Extended Data Fig. 3: AKNA dissociates from the centrosome during mitosis and upon increased phosphorylation.

a, Immunofluorescence of AKNA in primary E14 cortical cells at different phases of the cell cycle, showing the lack of AKNA immunofluorescence at the centrosome during mitosis (n = 3 independent experiments). b, Western blot of AKNA in synchronized A20 cells, showing that AKNA protein is not degraded during mitosis (as indicated by the presence of phospho-histone H3) (n = 2 independent experiments). c, Representative micrographs of AKNA and PCNT immunofluorescence in E14 primary cortical cells treated with 500 nM okadaic acid (OA).

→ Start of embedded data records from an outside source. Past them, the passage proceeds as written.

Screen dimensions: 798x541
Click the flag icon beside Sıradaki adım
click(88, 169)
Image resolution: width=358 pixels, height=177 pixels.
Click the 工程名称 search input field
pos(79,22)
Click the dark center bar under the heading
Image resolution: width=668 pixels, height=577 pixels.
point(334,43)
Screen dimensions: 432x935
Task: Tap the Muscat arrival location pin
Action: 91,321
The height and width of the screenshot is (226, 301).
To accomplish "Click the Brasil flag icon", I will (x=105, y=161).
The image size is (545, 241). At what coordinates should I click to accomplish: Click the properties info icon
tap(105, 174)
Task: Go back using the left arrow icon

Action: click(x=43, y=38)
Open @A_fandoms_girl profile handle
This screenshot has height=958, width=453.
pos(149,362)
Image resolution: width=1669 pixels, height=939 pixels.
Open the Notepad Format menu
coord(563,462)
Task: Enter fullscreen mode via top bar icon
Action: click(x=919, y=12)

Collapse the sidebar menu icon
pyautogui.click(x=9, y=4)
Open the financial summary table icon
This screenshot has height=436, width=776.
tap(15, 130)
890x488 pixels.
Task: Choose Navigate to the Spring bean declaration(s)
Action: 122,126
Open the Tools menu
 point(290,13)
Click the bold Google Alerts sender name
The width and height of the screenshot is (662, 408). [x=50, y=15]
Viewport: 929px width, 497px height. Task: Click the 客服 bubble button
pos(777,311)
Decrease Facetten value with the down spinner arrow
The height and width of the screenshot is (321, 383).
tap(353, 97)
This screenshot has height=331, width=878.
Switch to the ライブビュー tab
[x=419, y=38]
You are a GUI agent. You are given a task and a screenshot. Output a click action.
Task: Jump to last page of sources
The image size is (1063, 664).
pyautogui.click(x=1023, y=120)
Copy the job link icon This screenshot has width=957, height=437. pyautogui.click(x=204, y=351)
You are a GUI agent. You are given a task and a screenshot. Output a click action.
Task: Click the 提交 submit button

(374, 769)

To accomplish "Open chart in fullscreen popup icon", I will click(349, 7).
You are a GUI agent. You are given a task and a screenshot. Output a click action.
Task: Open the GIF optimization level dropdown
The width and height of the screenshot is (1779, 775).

Note that AKNA immunofluorescence is observed at centrosomes at 0 h but is undetectable in most cells 3 h after treatment, which shows that the centrosomal localization of AKNA is phosphorylation-dependent (n = 3 independent experiments). d, Western blot of lysates of OA-treated cells shows that phosphorylation—here caused by protein phosphatase inhibition—shifts that AKNA band on SDS–PAGE, and subsequently leads to protein degradation as observed in lysates of cells 5 h after OA washout (n = 3 independent experiments). Scale bars, 5 μm (a), 10 μm (c).